Bayangan itu tentunya abstrak. Langkah yang real pada waktu itu, karena saya masih S2 adalah berani ambil S3. Belum tahu mau kemana waktu itu. Jadi saya ingat sekali, saya bilang ke istri, bahwa saya mau menerapkan strategi mengelola alam bawah sadar itu dengan tujuan untuk meraih atau mencapai gelar doktor. Memang sih, waktunya tidak cepat. Tetapi yang jelas sebelum 40 tahun saya sudah masuk program doktor di UNPAR. Bayangkan lima tahun sebelumnya nggak kebayang ambil program tersebut, dan masih takut, ternyata dengan mengelola pikiran, akhirnya berani juga. Strategi itu pula yang saya gunakan untuk menulis buku dan juga meraih GB.

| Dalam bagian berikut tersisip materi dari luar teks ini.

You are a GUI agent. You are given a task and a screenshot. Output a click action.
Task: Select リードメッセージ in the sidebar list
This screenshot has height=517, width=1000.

Jadi kalau hanya mengeluh saja, maka tentunya itu semua tidak tercapai. Kita dosen itu tidak perlu bekerja ramai-ramai, kita bukan buruh. Kita itu mandiri, kita bisa rubah dunia berdasarkan pemikiran kita. Jika kita punya pikiran besar yang bermanfaat tentu orang akan terpengaruh .
Kata kuncinya, adalah kelola pikiran agar punya kepercayaan diri. Jika itu diperoleh maka raihlah ilmu setinggi-tingginya. Agar ilmu yang diraih berdampak positip, maka ujilah ilmu tersebut ke masyarakat. Jika bermanfaat simpan, jika tidak buang saja dan ganti dengan ilmu lain yang bermanfaat. Itu semua dapat dengan mudah dilakukan jika kita seorang dosen. Jadi kalau masih jadi dosen dan mengeluh gajinya sedikit, maka mulailah berpikir untuk ganti profesi yang lebih baik. Jika tidak berani, karena takut nggak dapat gaji lebih baik, maka sadarlah bahwa anda itu hanya seorang buruh. Buruh mengajar, bukan seorang guru dalam arti “digugu dan ditiru”. Titik.